What type of message reaches the recipient depends on which of two primary encryption approaches the organization has implemented. In push encryption, the entire email message is encrypted, sent as an attachment to another message and then unlocked by the recipient using software that contains the appropriate key or, in some cases, by entering a password they chose when enrolling in the bank’s secure email process. With pull encryption, the recipient receives an email notifying them that a message is waiting in their secure mailbox at the sender’s site. Clicking on a link in the notification “pulls” the customer to the site, where he or she logs in to an account and retrieves the message.

Organizations wanting to communicate securely with customers are more likely to choose pull encryption, says Perimeter E-Security Chief Technology Officer Andrew Jaquith, in part because it eliminates push encryption’s need for certain software on the user’s computer and the secure exchange of keys before encrypted messages can be decoded.

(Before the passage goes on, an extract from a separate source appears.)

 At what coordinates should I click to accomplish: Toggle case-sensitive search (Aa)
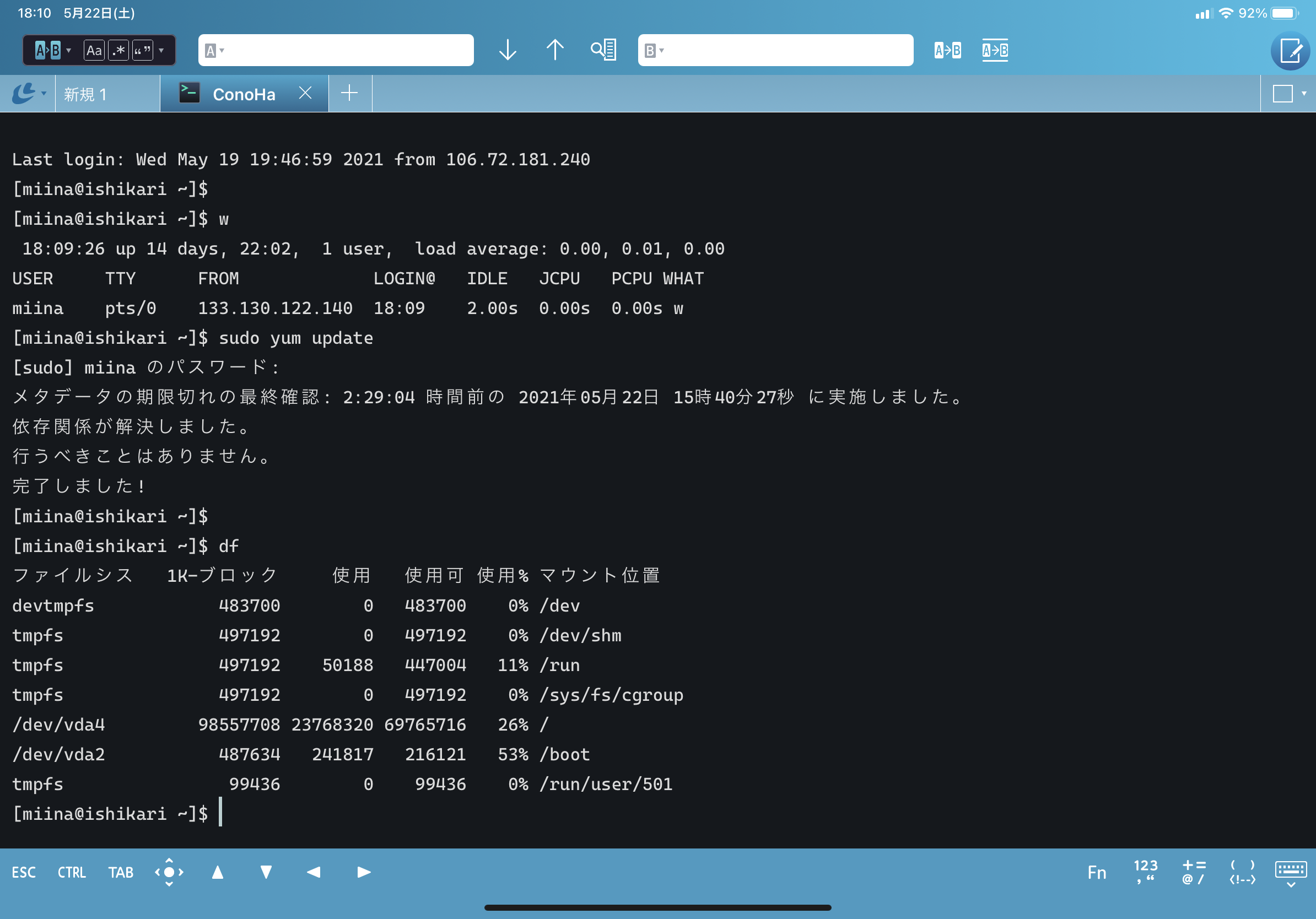[94, 51]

Pull encryption also simplifies secure communication from the customer back to the bank, since messages can be composed, encrypted and delivered to specific employees or departments while the customer is logged into the messaging section of the bank’s website. DataMotion has also made encryption accessible within the email software of iPhone, Android and other mobile devices.

Of course, increased security comes with a cost, but the good news for community banks is that the cost is low for the value received.

Jaquith says the Perimeter E-Security solution typically costs anywhere from $1 to $2 per employee per month to encrypt any number of messages to any number of customers. DataMotion’s system can cost up to $99 per year for a single employee, with “significant volume discounts” available, says Janacek. To encrypt system-generated email from addresses such as “ This e-mail address is being protected from spambots. You need JavaScript enabled to view it ” a bank could buy blocks of service at a cost of pennies per message.

But, suggest Osterman and the vendors, cost shouldn’t be the prime consideration in how or whether banks assure the integrity of their customer’s financial communications. “More than other service providers they deal with on a regular basis, their bank is who they most want to communicate with securely,” says Osterman. “Secure email with a bank creates more stickiness: It would make customers more likely to do business with that bank and it would address the serious disconnect between what customers want to do and what they can do.”

As Jaquith sums up: “Customers tend to respond favorably when banks appear to be doing something that it is in the customer’s security interests.”

Kenneth Norkin is a technology writer in Takoma Park, Md.